圖7 副豬嗜血桿菌血清型4、5、7被膜基因的PCR檢測Fig.7 PCR detection of envelope genes of Haemophilus parasuis serotypes 4, 5 and 7M：DL-2 000 DNA相對分子質量標準; 1: 陽性對照; 2～5: HPS-4 CRP、LuxS、LpxM、qseC基因片段; 6～9: HPS-5 CRP、LuxS、LpxM、qseC基因片段; 10～13: HPS-7 CRP、LuxS、LpxM、qseC基因片段M：DL-2 000 DNA Marker; 1: Positive control; 2-5: CRP、LuxS、LpxM、qseC gene fragment of HPS-4; 6-9: CRP、LuxS、LpxM、qseC gene fragment of HPS-5; 10-13: CRP、LuxS、LpxM、qseC gene fragment of HPS-7

圖8 未分型副豬嗜血桿菌被膜基因的PCR檢測Fig.8 PCR detection of envelope genes of unclassified Haemophilus parasuis M：DL-2 000 DNA相對分子質量標準; 1: 陽性對照; 2: LuxS基因片段; 3: qseC基因片段; 4: LpxM基因片段; 5: CRP基因片段M：DL-2 000 DNA Marker; 1: Positive control; 2: LuxS gene fragment; 3: qseC gene fragment; 4: LpxM gene fragment; 5: CRP gene fragment

2.7 細胞黏附試驗 各血清型HPS黏附PK-15細胞后菌落計數和黏附率見圖9，中等毒力菌株(HPS-4)菌落計數為2.63×106CFU/mL，細胞黏附率為26.3%；強毒菌株(HPS-5)菌落計數為3.00×106CFU/mL，細胞黏附率為30.0%；無毒型菌株(HPS-7)菌落計數為2.39×106CFU/mL，細胞黏附率為23.6%；未分型菌株(HPS-NT)菌落計數為2.20×106CFU/mL，細胞黏附率為22.0%。
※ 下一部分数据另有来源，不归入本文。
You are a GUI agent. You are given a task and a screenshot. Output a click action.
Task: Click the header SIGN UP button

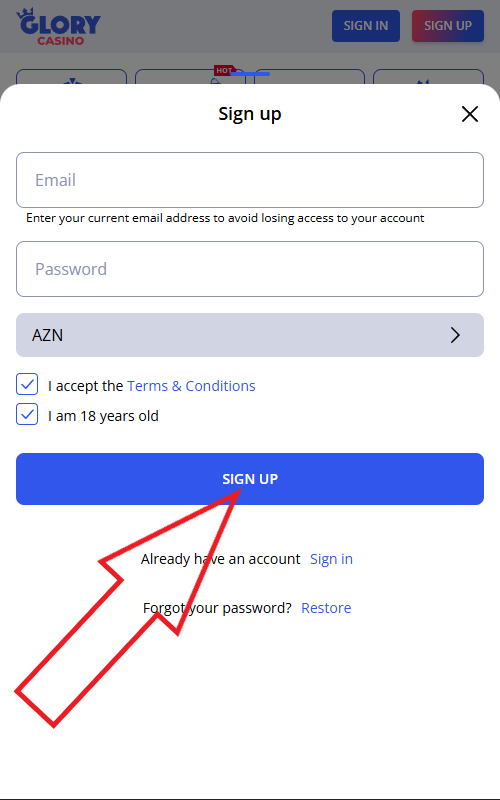[x=448, y=26]
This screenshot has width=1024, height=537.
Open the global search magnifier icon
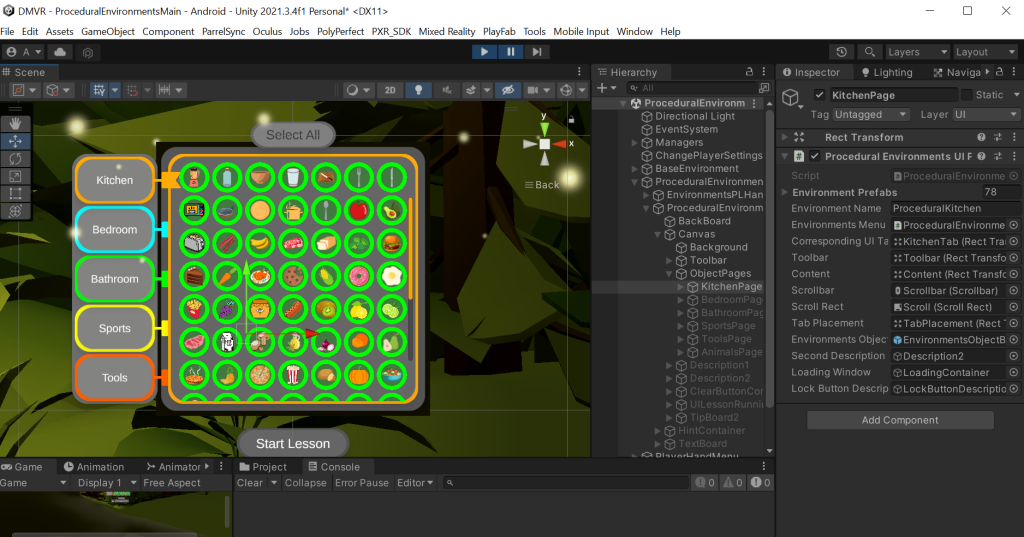pos(869,52)
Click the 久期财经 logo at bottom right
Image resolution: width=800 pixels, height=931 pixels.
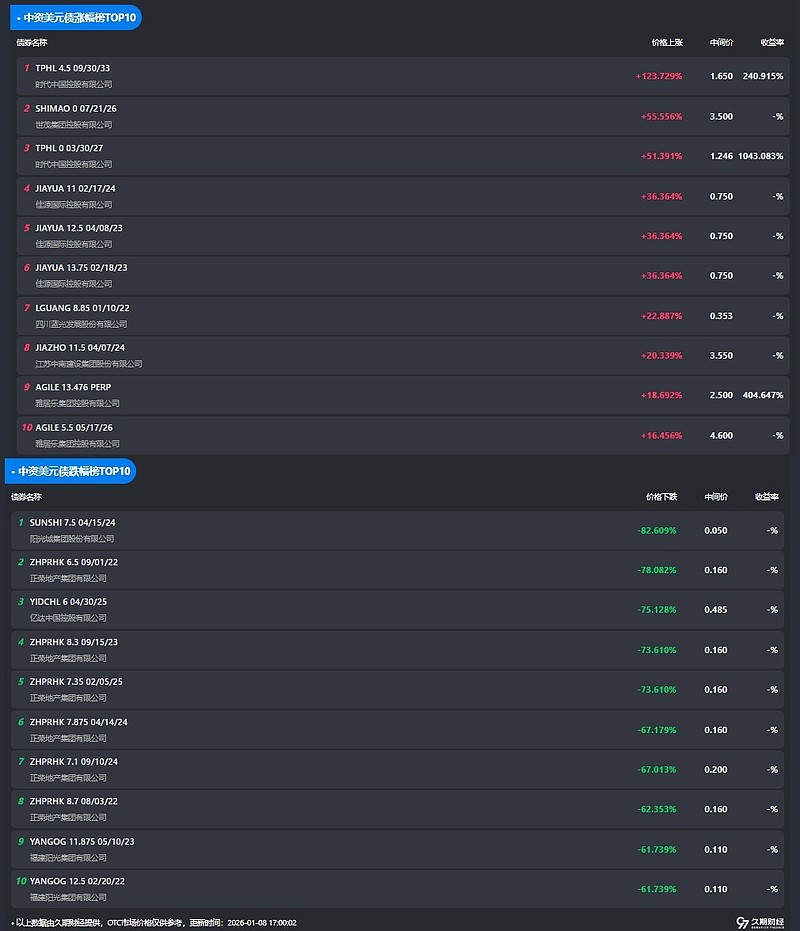click(760, 921)
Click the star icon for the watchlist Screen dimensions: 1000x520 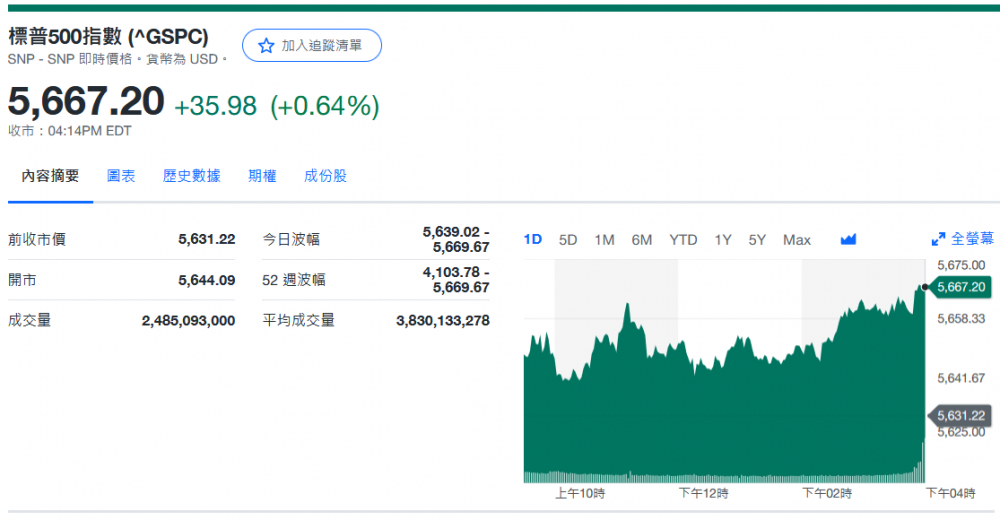coord(266,46)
結果表明，強毒和中等毒力HPS對宿主細胞黏附能力更強。副豬嗜血桿菌黏附細胞的能力與該細菌毒力呈正相關。

圖9 不同血清型HPS對PK-15黏附率Fig.9 Adhesion rates of different HPS serotypes to PK-15

3 討論

細菌生物被膜(Bacterial biofilm，BF)是指細菌黏附于接觸表面，分泌多糖基質、纖維蛋白、脂質蛋白等，將其自身包繞其中而形成的大量細菌聚集膜樣物[4]。生物被膜對細菌黏附、定殖和侵襲宿主細胞過程中至關重要，臨床約 80%的慢性感染性疾病與細菌生物被膜有關[17]。不同細菌生物被膜形成能力與其毒力是否呈正相關結論不一致[18-19]，本試驗HPS-5強毒株生物被膜形成能力最強。本試驗中強毒菌株(HPS-5)對宿主細胞黏附率為30.0%，中等毒力菌株(HPS-4)為26.3%，無毒型菌株(HPS-7)為23.6%,未分型菌株(HPS-NT)為22.0%，結果表明，毒力越強對宿主細胞黏附能力越強，更有利于細菌定植。生物被膜形成是一個復雜而有規律的動態過程，包括細菌起始黏附期、生物被膜黏附期、生長期、成熟期和播散期5個階段[20]。本試驗結果顯示，不同毒力副豬嗜血桿菌在培養36 h后生物被膜含量開始明顯增多，并且第60小時和第72小時之間生物被膜含量呈極顯著差異(P<0.01)。在生物被膜散播期(72～96 h)不同毒力HPS生物被膜量均減少，并且第72小時和第84小時之間生物被膜含量減少呈極顯著差異(P<0.01)，第84小時后四者差異不顯著(P>0.05)。由此推測，由于起始黏附、黏附階段是可逆的，抗菌藥物在黏附階段對細菌的抑制效果相對較好，播散期后可適當延長用藥期或聯合用藥加強清除生物被膜。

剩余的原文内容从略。